■ Collected data entries ■
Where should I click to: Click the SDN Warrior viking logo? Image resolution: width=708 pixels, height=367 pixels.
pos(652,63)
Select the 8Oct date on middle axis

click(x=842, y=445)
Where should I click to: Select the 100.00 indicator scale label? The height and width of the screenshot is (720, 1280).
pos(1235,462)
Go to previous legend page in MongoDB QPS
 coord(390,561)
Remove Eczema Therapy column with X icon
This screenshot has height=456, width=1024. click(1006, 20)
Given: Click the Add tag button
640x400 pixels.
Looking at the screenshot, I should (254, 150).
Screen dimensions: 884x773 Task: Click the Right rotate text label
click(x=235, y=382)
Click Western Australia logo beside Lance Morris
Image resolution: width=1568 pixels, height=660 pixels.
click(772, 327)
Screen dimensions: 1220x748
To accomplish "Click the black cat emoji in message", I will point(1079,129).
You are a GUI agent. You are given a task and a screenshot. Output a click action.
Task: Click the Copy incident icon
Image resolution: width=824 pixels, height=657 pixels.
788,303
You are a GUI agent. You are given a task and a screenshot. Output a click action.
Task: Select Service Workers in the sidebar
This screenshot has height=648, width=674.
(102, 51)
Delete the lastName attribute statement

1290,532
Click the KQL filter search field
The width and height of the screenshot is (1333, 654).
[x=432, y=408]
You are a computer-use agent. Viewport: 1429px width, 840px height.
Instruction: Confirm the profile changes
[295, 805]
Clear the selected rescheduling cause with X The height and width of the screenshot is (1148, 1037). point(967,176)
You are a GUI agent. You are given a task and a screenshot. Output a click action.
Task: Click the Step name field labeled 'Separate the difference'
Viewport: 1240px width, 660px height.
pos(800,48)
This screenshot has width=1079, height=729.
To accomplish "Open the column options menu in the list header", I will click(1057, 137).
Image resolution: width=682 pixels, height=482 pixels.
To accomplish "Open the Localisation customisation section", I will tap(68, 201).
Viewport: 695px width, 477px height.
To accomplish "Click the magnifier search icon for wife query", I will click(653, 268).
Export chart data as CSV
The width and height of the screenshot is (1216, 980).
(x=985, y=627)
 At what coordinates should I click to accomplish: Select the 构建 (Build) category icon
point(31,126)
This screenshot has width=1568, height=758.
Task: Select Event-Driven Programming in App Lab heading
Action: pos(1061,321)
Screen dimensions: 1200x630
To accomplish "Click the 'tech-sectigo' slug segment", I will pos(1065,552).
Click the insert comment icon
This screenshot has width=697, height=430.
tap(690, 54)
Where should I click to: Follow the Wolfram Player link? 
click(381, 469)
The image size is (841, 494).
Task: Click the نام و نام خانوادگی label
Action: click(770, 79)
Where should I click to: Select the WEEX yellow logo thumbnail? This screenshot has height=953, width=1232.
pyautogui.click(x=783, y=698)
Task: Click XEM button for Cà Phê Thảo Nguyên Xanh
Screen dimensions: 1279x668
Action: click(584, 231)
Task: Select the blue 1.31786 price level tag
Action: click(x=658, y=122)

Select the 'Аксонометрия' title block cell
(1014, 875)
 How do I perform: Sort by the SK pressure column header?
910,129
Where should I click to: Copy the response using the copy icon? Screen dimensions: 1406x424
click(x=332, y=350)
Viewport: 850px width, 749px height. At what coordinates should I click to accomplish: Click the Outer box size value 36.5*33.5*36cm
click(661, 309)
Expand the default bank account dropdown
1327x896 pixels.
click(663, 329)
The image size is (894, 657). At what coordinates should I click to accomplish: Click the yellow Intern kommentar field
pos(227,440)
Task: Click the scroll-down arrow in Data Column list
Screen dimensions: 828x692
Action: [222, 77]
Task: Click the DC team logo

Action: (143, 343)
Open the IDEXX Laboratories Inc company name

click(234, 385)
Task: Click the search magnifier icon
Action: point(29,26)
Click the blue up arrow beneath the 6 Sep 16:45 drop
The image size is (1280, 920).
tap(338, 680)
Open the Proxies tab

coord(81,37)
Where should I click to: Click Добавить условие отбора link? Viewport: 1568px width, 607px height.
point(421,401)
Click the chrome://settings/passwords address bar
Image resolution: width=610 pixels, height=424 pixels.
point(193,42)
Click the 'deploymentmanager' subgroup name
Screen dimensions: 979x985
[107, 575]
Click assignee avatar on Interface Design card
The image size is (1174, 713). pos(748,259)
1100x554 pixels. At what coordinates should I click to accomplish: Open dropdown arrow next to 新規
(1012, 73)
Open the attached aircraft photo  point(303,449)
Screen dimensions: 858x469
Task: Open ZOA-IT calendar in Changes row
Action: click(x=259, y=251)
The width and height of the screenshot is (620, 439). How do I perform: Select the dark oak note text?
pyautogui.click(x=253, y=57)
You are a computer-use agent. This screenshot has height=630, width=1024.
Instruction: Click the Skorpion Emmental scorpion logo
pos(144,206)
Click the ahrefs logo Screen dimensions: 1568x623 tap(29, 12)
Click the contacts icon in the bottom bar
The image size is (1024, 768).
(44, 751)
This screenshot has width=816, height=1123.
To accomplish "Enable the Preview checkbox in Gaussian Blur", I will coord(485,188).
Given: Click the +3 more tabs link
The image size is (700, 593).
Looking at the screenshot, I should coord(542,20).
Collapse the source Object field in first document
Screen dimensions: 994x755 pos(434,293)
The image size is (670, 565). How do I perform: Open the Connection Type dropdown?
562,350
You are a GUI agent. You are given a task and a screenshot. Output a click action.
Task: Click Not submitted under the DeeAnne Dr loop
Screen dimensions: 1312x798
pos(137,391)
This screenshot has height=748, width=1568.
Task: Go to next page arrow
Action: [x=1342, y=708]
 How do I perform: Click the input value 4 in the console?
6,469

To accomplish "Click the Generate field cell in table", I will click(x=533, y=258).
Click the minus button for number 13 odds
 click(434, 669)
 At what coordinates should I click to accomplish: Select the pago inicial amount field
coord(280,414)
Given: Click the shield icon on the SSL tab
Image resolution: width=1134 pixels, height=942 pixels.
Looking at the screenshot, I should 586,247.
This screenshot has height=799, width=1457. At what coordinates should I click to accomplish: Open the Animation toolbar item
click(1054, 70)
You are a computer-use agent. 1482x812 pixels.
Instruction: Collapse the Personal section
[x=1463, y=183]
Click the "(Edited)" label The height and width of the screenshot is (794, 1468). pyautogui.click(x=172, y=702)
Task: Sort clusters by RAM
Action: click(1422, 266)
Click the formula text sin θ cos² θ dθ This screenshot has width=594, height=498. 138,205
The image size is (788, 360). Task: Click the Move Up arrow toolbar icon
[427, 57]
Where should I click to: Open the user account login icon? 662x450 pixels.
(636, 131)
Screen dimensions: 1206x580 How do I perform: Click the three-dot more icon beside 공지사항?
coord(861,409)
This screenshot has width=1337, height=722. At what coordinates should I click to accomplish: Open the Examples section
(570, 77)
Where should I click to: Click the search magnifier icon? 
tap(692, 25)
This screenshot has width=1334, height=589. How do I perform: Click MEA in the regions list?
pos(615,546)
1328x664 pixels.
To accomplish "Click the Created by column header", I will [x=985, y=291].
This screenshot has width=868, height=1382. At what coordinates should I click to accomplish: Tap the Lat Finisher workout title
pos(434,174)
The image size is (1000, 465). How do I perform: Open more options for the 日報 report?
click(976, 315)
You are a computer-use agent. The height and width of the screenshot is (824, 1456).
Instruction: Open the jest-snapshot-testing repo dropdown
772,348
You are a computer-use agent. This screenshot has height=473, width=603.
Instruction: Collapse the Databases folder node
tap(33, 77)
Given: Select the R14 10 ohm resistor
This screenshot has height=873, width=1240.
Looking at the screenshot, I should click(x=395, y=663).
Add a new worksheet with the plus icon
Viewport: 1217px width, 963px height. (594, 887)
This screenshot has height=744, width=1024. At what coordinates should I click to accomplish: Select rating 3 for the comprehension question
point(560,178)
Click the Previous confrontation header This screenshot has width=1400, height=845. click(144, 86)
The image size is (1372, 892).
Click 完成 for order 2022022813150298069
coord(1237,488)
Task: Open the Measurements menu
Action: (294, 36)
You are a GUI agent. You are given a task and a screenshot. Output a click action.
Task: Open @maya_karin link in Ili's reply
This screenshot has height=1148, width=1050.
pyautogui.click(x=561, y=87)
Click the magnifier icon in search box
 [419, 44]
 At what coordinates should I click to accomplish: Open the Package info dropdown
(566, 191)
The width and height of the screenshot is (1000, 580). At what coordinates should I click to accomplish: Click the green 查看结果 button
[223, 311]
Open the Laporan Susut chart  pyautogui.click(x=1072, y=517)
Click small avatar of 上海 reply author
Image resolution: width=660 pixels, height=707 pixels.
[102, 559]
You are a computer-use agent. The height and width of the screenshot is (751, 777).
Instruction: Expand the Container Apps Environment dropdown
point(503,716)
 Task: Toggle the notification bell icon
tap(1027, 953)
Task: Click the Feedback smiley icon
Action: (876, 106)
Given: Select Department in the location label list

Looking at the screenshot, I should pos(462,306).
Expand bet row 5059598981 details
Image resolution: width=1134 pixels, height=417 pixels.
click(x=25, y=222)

■ What to work on ■
In the records above, find each line that holds the word "chart"; copy all such lines.

■ Reply to the task ■
Export chart data as CSV
Open the Laporan Susut chart  pyautogui.click(x=1072, y=517)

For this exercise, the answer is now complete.